# [Supplied data]
—————

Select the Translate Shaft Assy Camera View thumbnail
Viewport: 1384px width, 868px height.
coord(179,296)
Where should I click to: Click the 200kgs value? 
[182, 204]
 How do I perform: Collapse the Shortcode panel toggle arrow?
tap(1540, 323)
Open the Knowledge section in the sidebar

—————

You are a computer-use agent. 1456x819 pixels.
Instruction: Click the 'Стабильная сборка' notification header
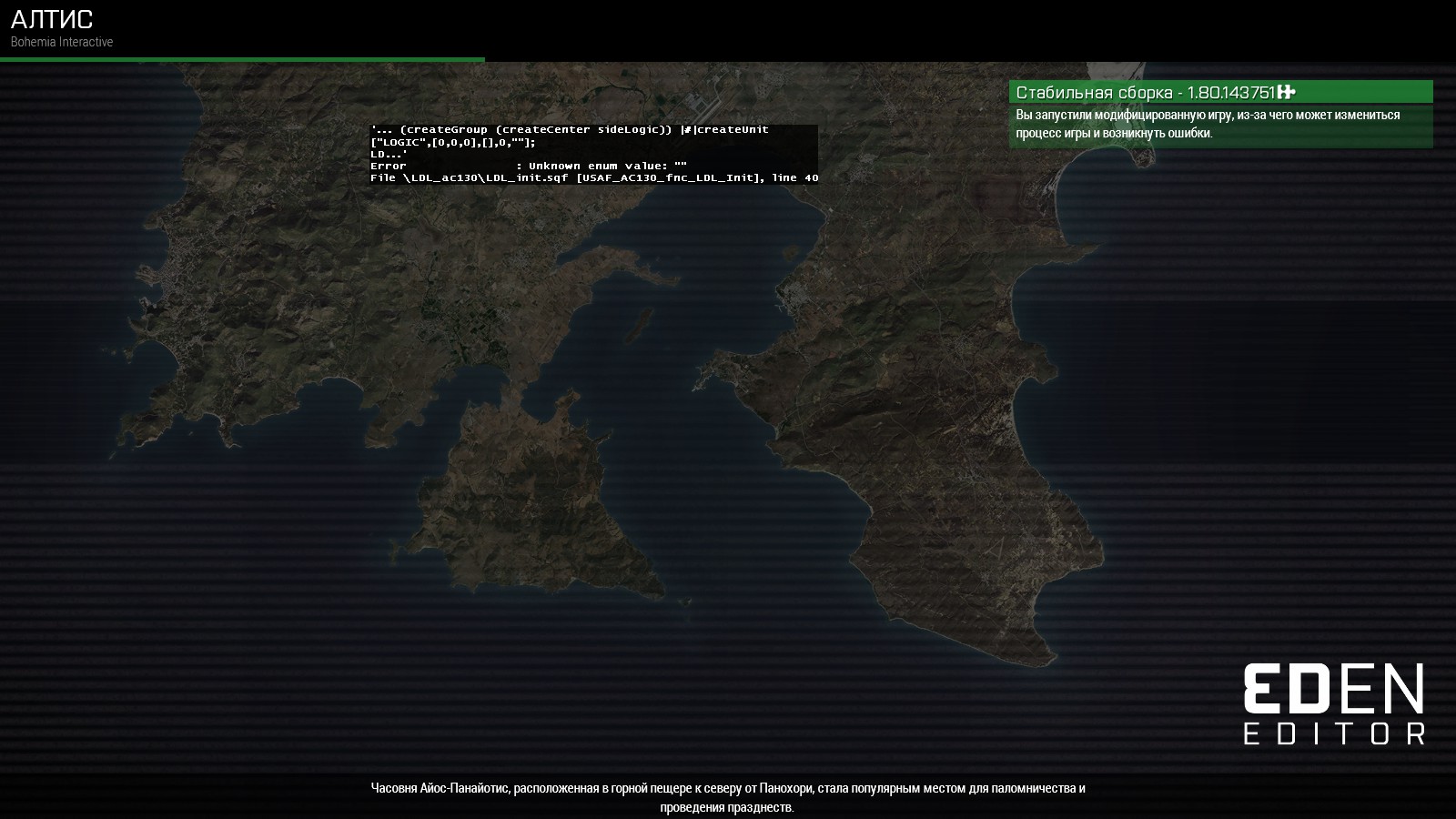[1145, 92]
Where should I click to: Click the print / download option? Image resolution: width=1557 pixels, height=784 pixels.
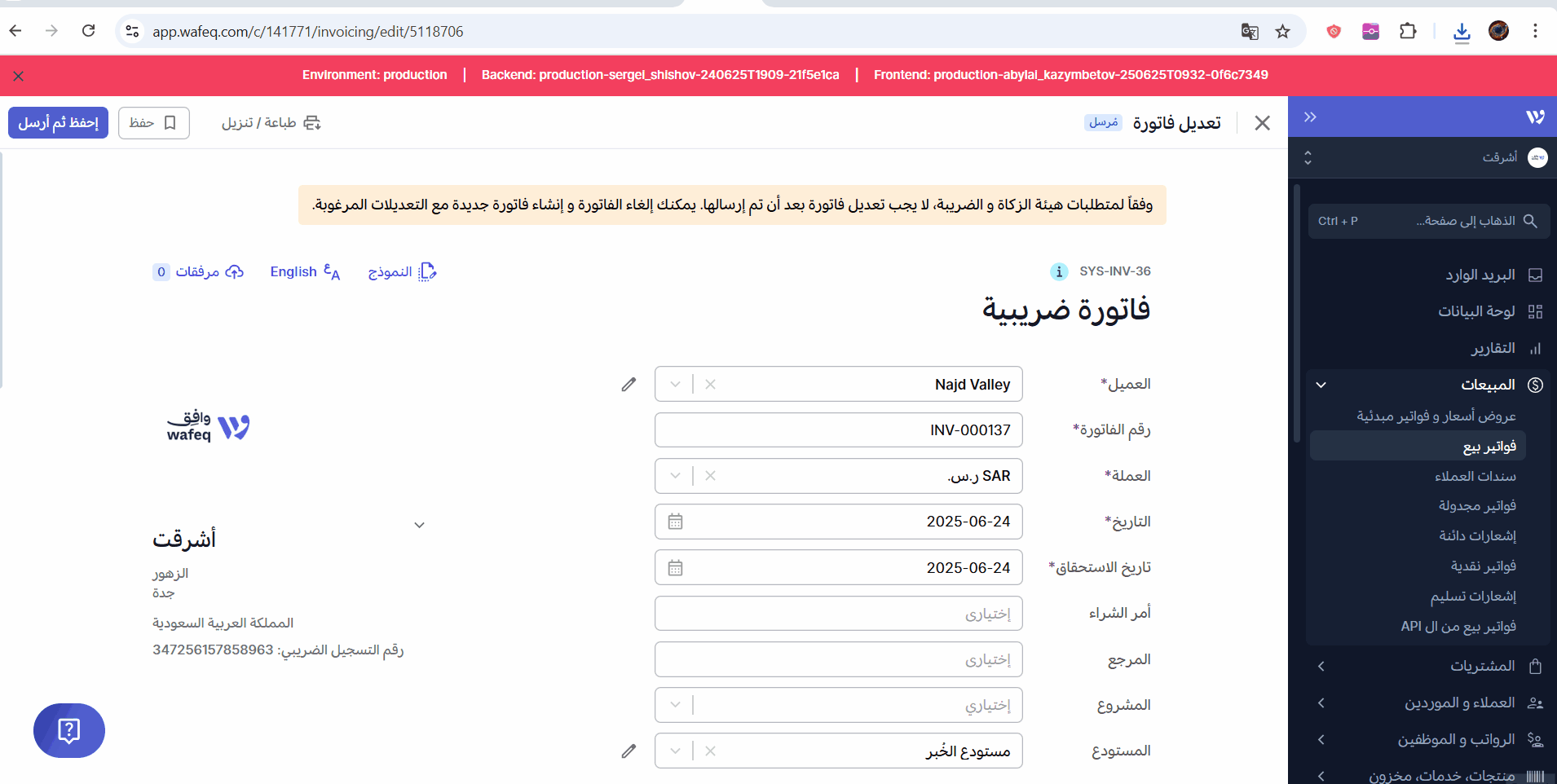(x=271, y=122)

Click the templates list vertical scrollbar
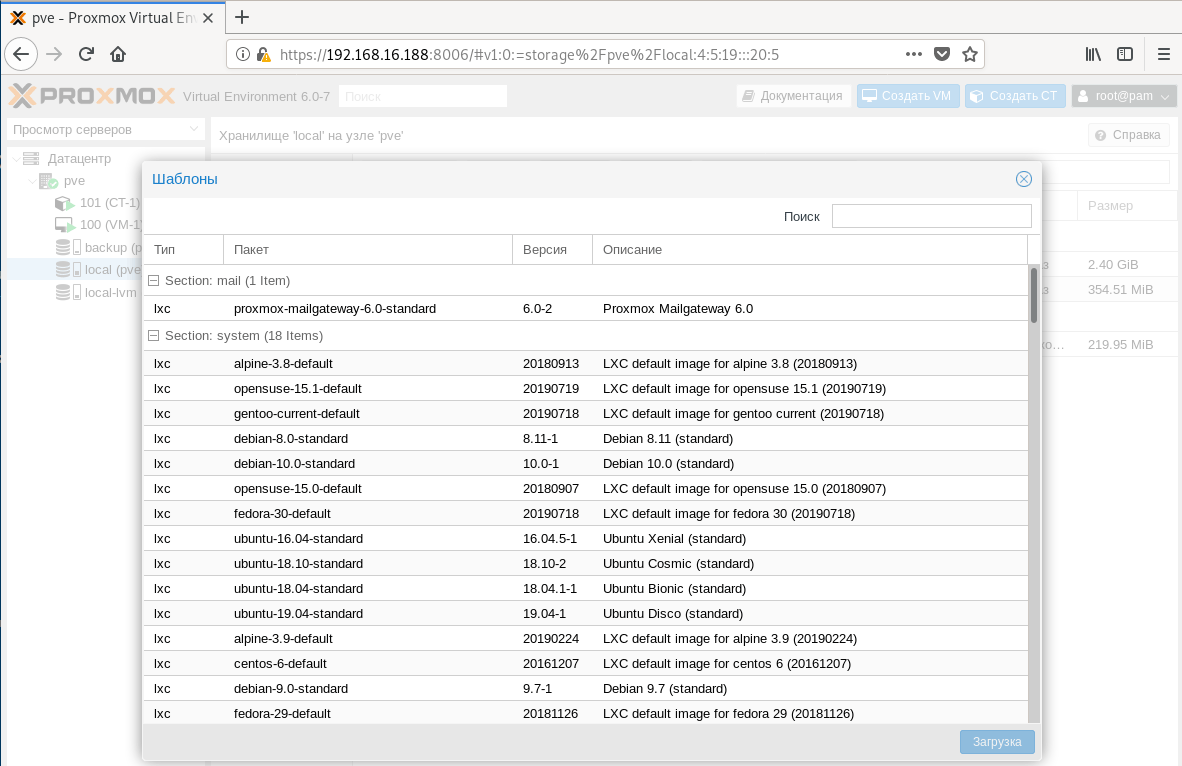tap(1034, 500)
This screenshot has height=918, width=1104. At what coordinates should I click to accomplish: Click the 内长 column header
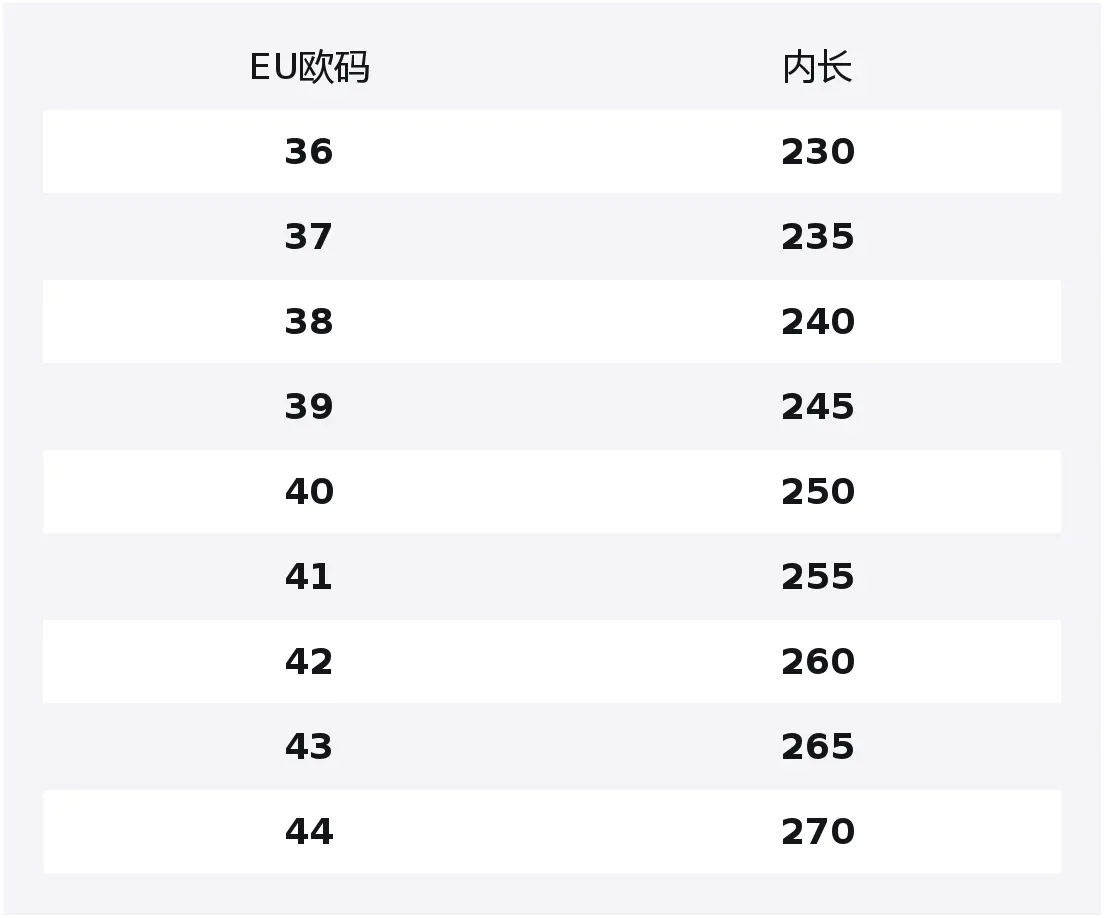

—————

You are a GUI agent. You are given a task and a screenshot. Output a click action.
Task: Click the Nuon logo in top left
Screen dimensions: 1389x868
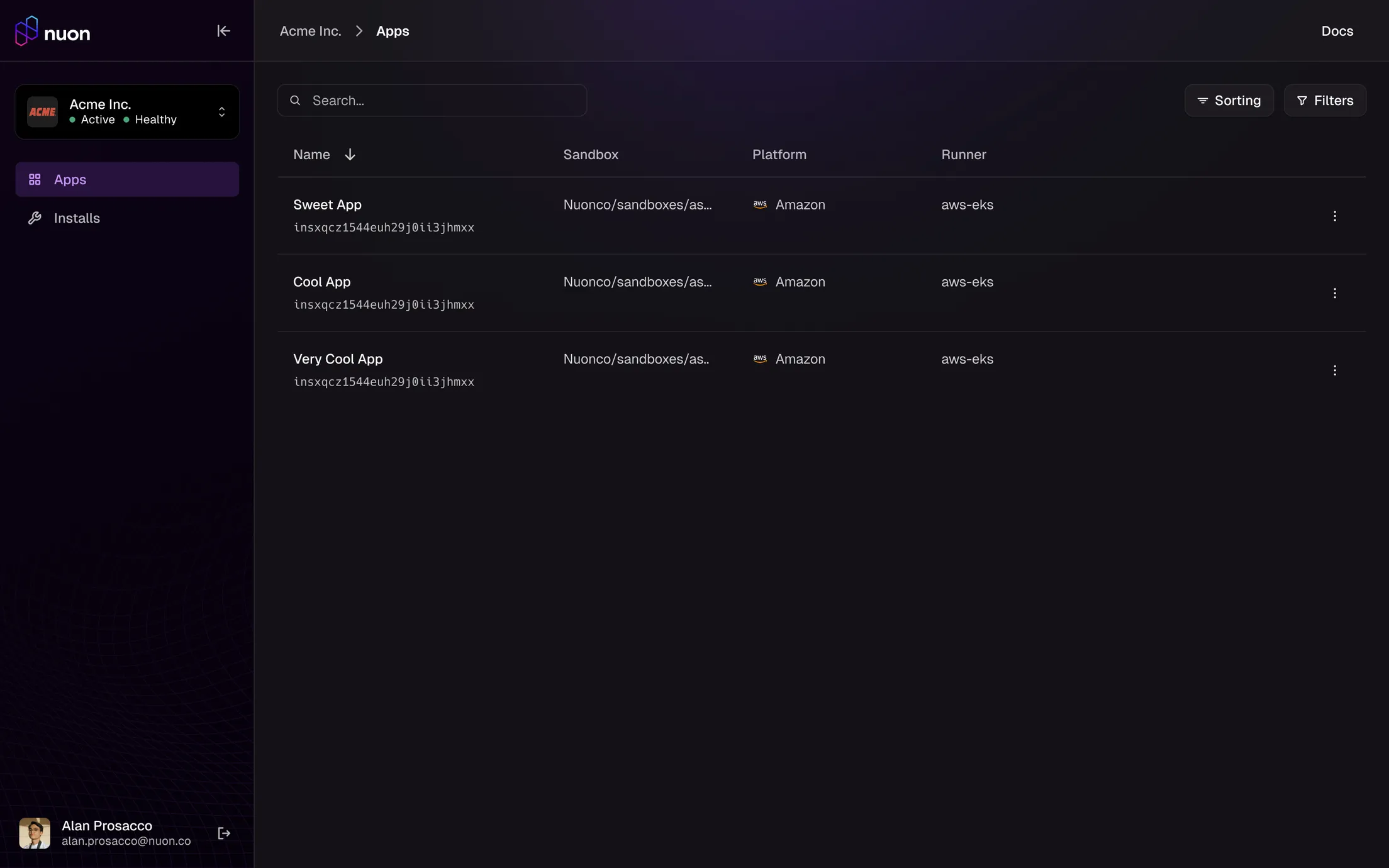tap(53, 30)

—————

# [What the task asks]
Which lines above hold the string "agent"? Show each of them.

# [Task answer]
You are a computer-use agent. 1456x819 pixels.
You are a GUI agent. You are given a task and a screenshot. Output a click action.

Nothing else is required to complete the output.